Он хотел сделать дочери сюрприз, но вместо радости столкнулся с картиной, которую невозможно было забыть

Олеся посмотрела на него сверху вниз, хотя едва держалась на ногах.

— Теперь у двери лежишь ты. А я переступаю и ухожу.

Она отвернулась. Мирон поддержал её, и они пошли к выходу. За спиной Станислав сорвался на крик:

— Это не конец! Слышишь? Ты всё равно вернёшься!

Но его голос уже не имел власти. Он звучал как шум за закрывающейся дверью.

Дальше всё смешалось. Машина, холодный воздух, больничный приёмный покой, вопросы, бланки, кровь на анализ, капельницы, резкий запах антисептика и чужие быстрые шаги в коридоре. Олеся то засыпала, то просыпалась и каждый раз искала отца глазами. Дорошенко оставался рядом, говорил с врачами, звонил юристам, открывал двери там, где Мирон раньше видел бы только стены.

К рассвету Олесю перевели в отдельную палату. Врачи сказали: организм истощён, но надежда хорошая. Препараты выводятся, часть симптомов должна уйти. Психике понадобится больше времени, и никто не обещал лёгкого пути. Но главное было уже сделано: она больше не в доме Станислава и знает, что отец жив.

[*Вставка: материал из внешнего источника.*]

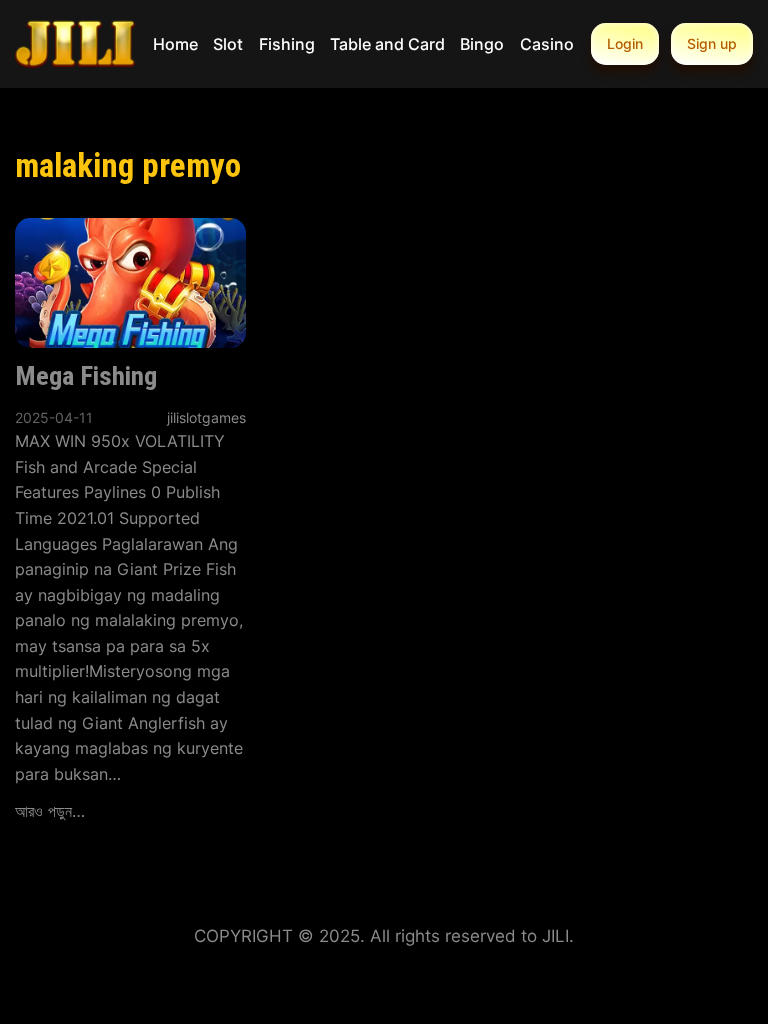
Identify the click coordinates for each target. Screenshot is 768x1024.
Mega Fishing (86, 375)
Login (625, 43)
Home (175, 44)
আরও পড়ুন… (50, 811)
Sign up (712, 43)
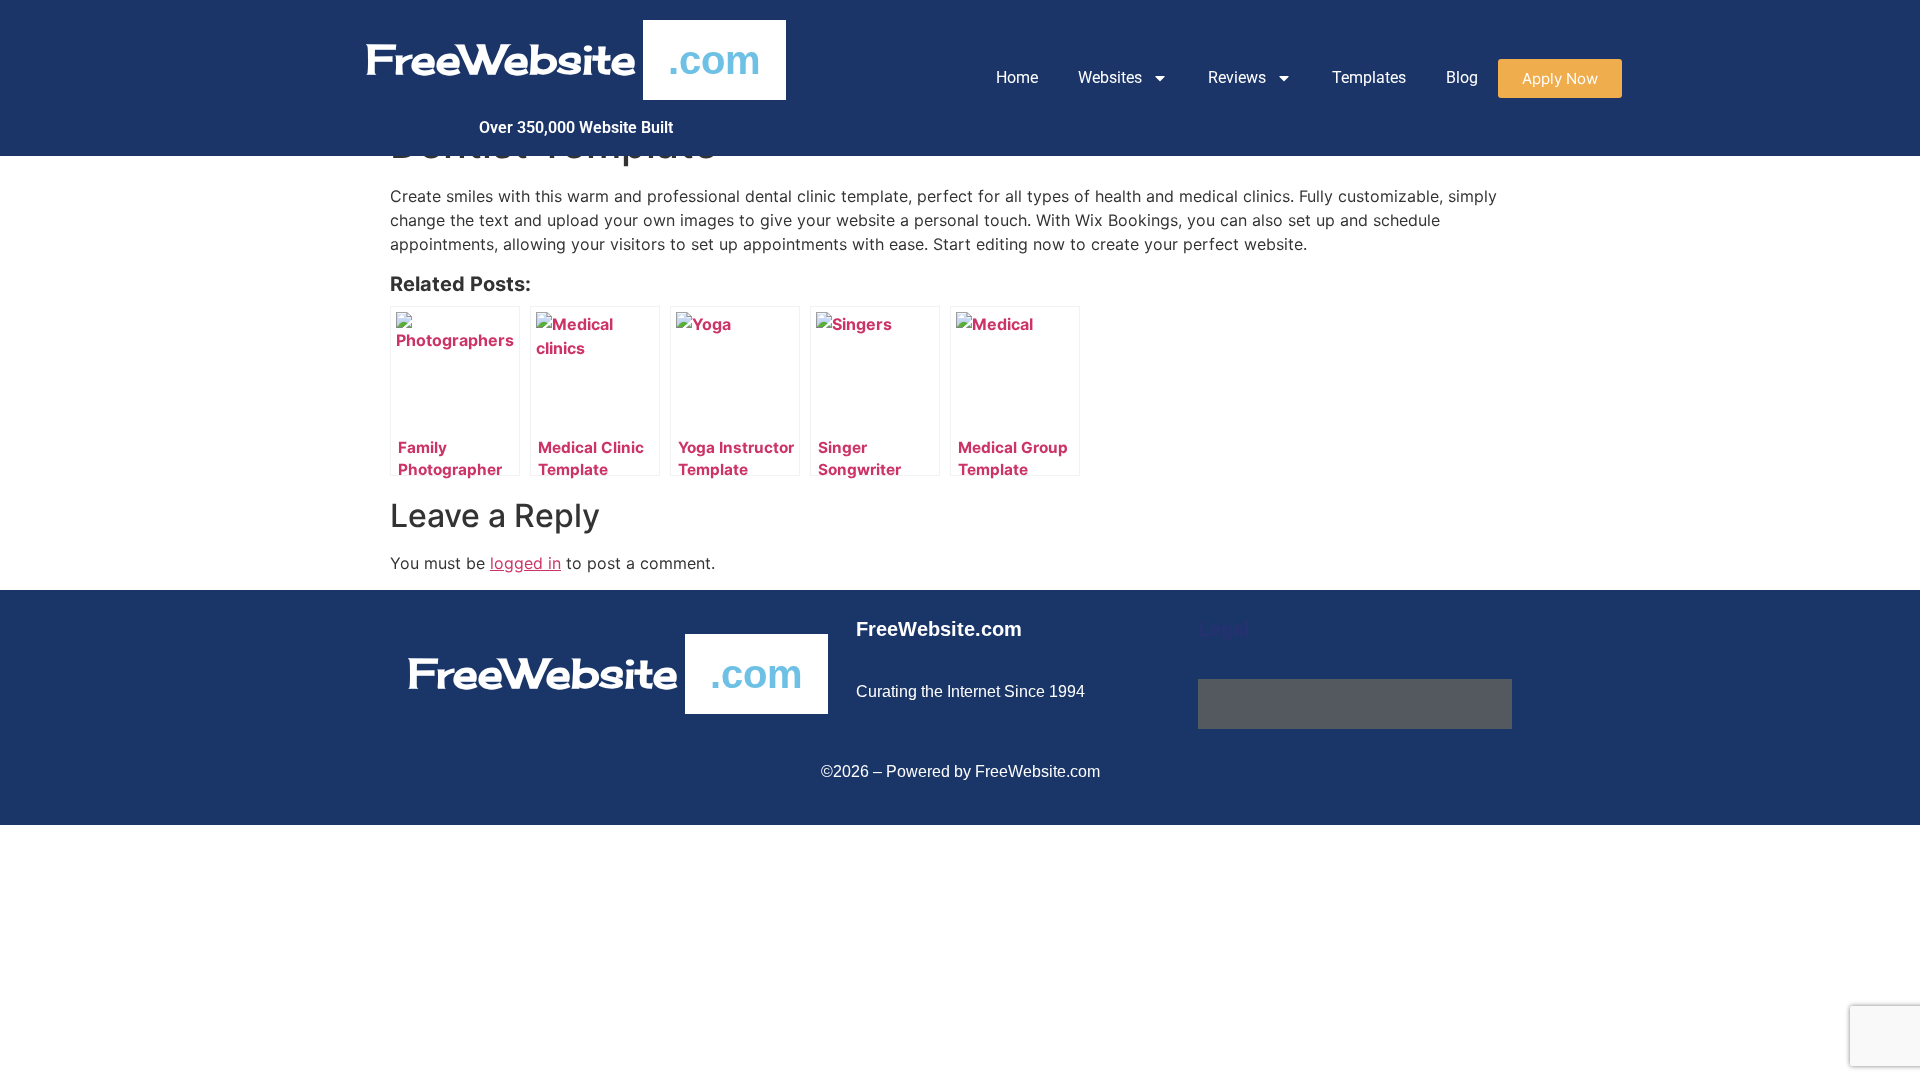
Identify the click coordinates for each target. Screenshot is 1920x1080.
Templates (1369, 77)
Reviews (1237, 77)
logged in (525, 563)
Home (1017, 77)
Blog (1462, 77)
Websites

Мирон сидел у кровати и держал её руку. За окном серело утро. Первые лучи осторожно ложились на подоконник, на белое одеяло, на тонкое лицо дочери.

— Папа, — позвала Олеся.

— Я здесь.

— Не уходи.

— Не уйду, пока ты сама не попросишь.

Она слабо улыбнулась, но улыбка быстро исчезла.

— Мне нужно сказать тебе кое-что. Я боялась сказать это много лет. Потом думала, что уже не успею.

— Сейчас тебе надо отдыхать.

— Нет. Если я промолчу, оно снова останется между нами. Я слишком долго молчала рядом с тобой, потом рядом с ним. Я больше не хочу лечиться молчанием.

Мирон замолчал. Он понимал, что сейчас не имеет права ни остановить её, ни спрятаться. В операционной он привык управлять каждым движением, каждым инструментом, каждой минутой. Здесь нужно было сделать самое трудное: ничего не контролировать. Просто выдержать правду, которую заслужил.

Олеся смотрела в потолок, будто говорить с белой пустотой было легче, чем с ним.

— Ты был похож на него. Не так открыто. Не так страшно. Но похож. Ты решал за маму всё. Что ей надеть, с кем говорить, когда улыбаться, когда молчать. Ты не ставил охрану у дверей, не прятал телефоны, не подделывал газеты, но дома всё равно существовал один закон — твой. И мама подчинялась ему так долго, что я перестала замечать, что это не порядок, а страх. Ты называл это заботой, а я выросла внутри этой заботы, как внутри комнаты без окон.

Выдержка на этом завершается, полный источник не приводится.